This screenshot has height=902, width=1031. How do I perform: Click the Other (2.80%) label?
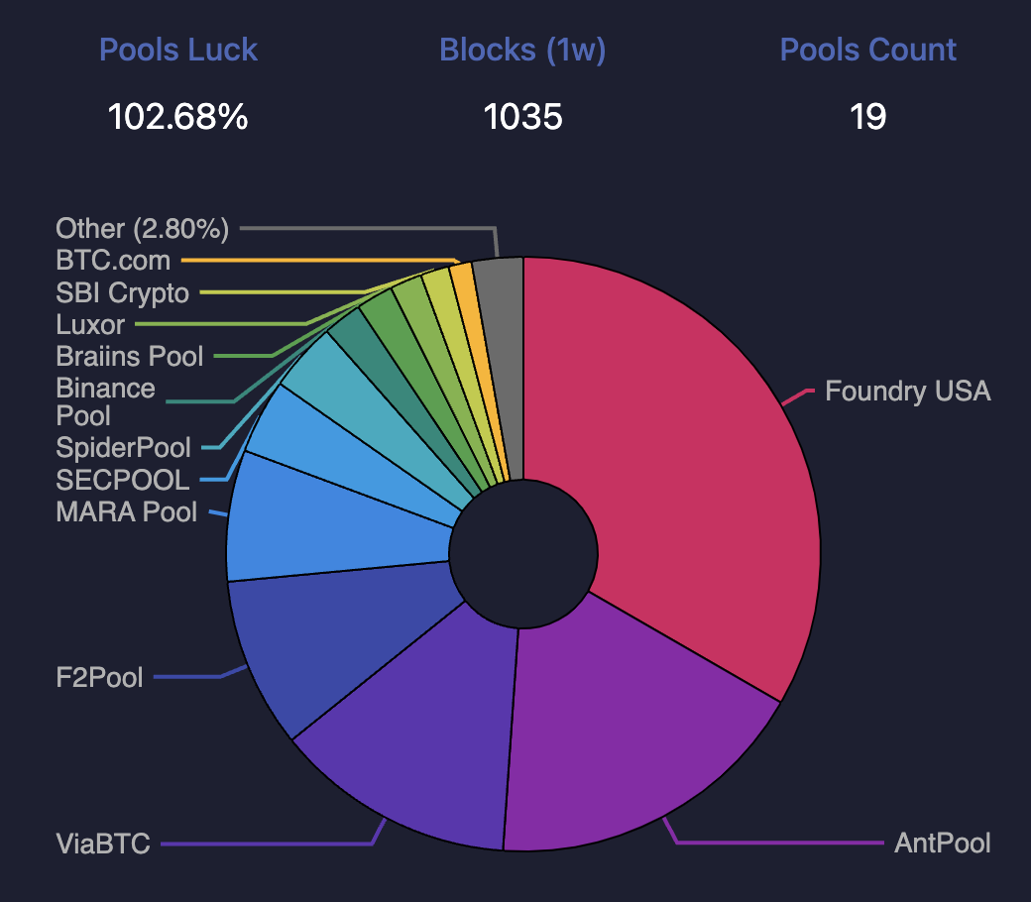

---

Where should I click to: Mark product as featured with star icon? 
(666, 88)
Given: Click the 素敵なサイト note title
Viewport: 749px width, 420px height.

■ **Activity**:
Look over the records above and say how many lines hold the word "height", giving the number alone.

■ **Solution to this problem**:
2